> **OBJETIVO**: De acordo com o trecho sobre os Conselhos Profissionais e a Lei n.º 14.133/2021, por que motivo os Conselhos não estão vinculados aos normativos editados pela SEGES/MGI?

> **TRECHO DO TEXTO**:

Portanto, ainda que situados na “órbita federal”, os Conselhos Profissionais não estão na alçada hierárquica de controle e supervisão ordinários do Chefe do Poder Executivo Federal[38], enquanto responsável pela “direção superior da administração federal”, consoante preconizam os artigos 13, 19, 25 e 26 do Decreto-Lei n.º 200/1967. Por conseguinte, a princípio, também não estariam os Conselhos obrigados a observar os regulamentos de execução da Lei n.º 14.133/2021 editados pelo Presidente da República, notadamente quando versarem sobre aspectos de governança e de gestão interna de aspectos organizacionais, fluxos e competências relacionados à execução da LLCA, como, por exemplo, os Decretos n.º 10.929/2022, n.º 10.947/2022, 11.246/2022 e n.º 12.304/2024.

Ademais, por não integrarem o SISG, não estão vinculados aos normativos editados pela SEGES/MGI.

Como visto nos tópicos anteriores, desde que observadas as normas gerais e específicas[39] da LLCA, os Conselhos Profissionais apresentam um relevante espaço de regulamentação da Lei n.º 14.133/2021, inclusive maior do que as autarquias “tradicionais”.

Cumpre salientar que, a despeito de não estarem vinculados “automaticamente” aos regulamentos do Presidente da República e da SEGES, os Conselhos poderão, de forma voluntária, adotar total ou parcialmente as referidas regulamentações, sendo salutar que, quando o façam, customizem de acordo com as suas respectivas realidades organizacionais e capacidades institucionais.


Notas

[1] Vale aqui registrar as críticas formuladas pelo autor, registradas em vídeo disponibilizado no Instagram em 06/04/2021, acerca do equívoco em considerar a Lei n.º 14.133/2021 como uma “norma de eficácia limitada”, dada uma suposta dependência de sua aplicabilidade à edição de diversos regulamentos [vide: https://www.instagram.com/tv/CNVw1FuD81J/?igsh=cHRjbG5nd2VlemQ5].

[2] Art. 20. Os itens de consumo adquiridos para suprir as demandas das estruturas da Administração Pública deverão ser de qualidade comum, não superior à necessária para cumprir as finalidades às quais se destinam, vedada a aquisição de artigos de luxo.    

§ 1º Os Poderes Executivo, Legislativo e Judiciário definirão em regulamento os limites para o enquadramento dos bens de consumo nas categorias comum e luxo.

§ 2º A partir de 180 (cento e oitenta) dias contados da promulgação desta Lei, novas compras de bens de consumo só poderão ser efetivadas com a edição, pela autoridade competente, do regulamento a que se refere o § 1º deste artigo.

[3] A emendas constitucionais (art. 59, I, CRFB) não são consideradas “atos normativos primários” por serem, em verdade, normas constitucionais.

[4] Cf. MOTTA, Fabrício. Função normativa da administração pública. Belo Horizonte: Fórum, 2007. p. 161.

> **MATERIAL FORNECIDO**:
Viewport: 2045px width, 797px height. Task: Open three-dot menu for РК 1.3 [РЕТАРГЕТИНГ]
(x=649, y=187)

> **RESPOSTA DO EXERCÍCIO**: Porque não integram o SISG.